È stata presentata in Prima Commissione Consiliare l’ intitolazione dell’area dell’ex Ospedale Civile di Monfalcone.
"Questo tributo rappresenta un traguardo importante per il recupero identitario della comunità monfalconese, giungendo in una ricorrenza carica di significato: il centenario dell'inaugurazione della storica struttura sanitaria (1925-2025) e rimasto in attività fino al 2001.
Il progetto parte dalla visione di Edi Maurizio Fedel, già stimato direttore della Scuola Infermieri di Monfalcone e del Corso di laurea in Scienze Infermieristiche di Trieste, il quale ha saputo raccogliere il profondo valore storico e affettivo di quell'area, proponendo di trasformarla in un tributo permanente alla memoria cittadina. A lui va la gratitudine di generazioni di Infermieri che ha saputo guidare durante la sua attività didattica.
Una proposta di alto valore civile che ha trovato immediato supporto istituzionale trasversale nell’Assessore Antonio Garritani e nel Presidente della I Commissione Consiliare Francesco Toneguzzo accogliendo l'istanza portata all'attenzione nei scorsi mesi proprio in questa sede dalla consigliera Percuzzi, esponente di punta delle opposizioni presenti in consiglio.

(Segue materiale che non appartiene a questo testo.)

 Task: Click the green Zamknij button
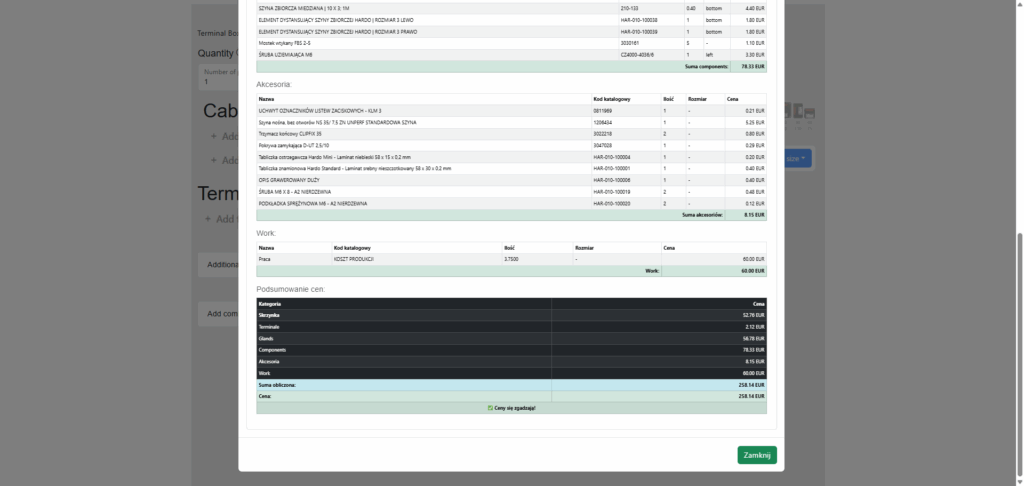click(x=756, y=455)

La nascita del "Giardino Civico Ospitale" diventa così l'occasione per ricordare il valore di una struttura che è stata, e continua a essere, un pilastro insostituibile per l'intero mandamento. In questo contesto, dobbiamo ricordare il ruolo fondamentale dei molti amministratori locali che, nel corso degli anni, hanno difeso con tenacia e lungimiranza il nostro ospedale. Consapevoli della sua importanza strategica, la politica e le istituzioni locali si sono costantemente battute per valorizzare e tutelare il nostro ospedale proprio perché inserito in un territorio complesso. Una difesa che ha permesso di salvaguardare e far crescere una struttura capace di esprimere professionalità d’eccellenza e performance di assoluto rilievo, con medici e infermieri che hanno trasformato il nosocomio monfalconese in un punto di riferimento per l'intero mandamento. Questa intitolazione è, di fatto, il giusto riconoscimento a questa storia di eccellenza.

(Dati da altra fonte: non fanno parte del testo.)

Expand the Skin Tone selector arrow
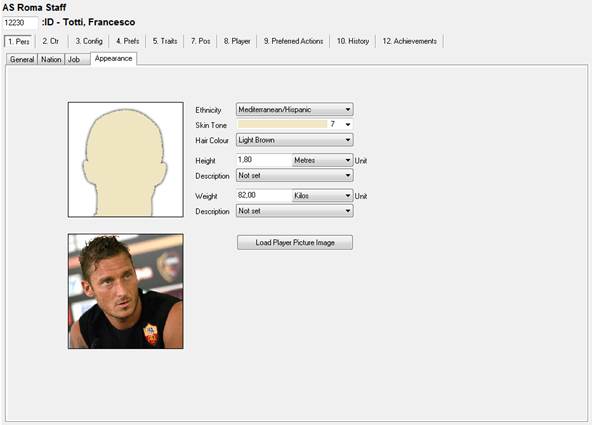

Il vecchio ospedale si distingueva per un approccio alla cura che metteva al centro il contatto con la natura.
Se la storica struttura concepiva lo spazio verde come elemento terapeutico essenziale, il nuovo Polo di San Polo evidenzia si distingue per l'assenza di un giardino interno o di panchine adeguate, presidi fondamentali per il sollievo di pazienti e familiari nei momenti più delicati umanizzazione le cure.
«Questa intitolazione vuole dare dignità pubblica alla memoria di un luogo che ha segnato la vita di molte generazioni di monfalconesi ed è fondamentale per valorizzare il contributo di professionisti e cittadini che, in quell'ospedale, hanno vissuto speranza, cura, dolore, gioia e solidarietà ».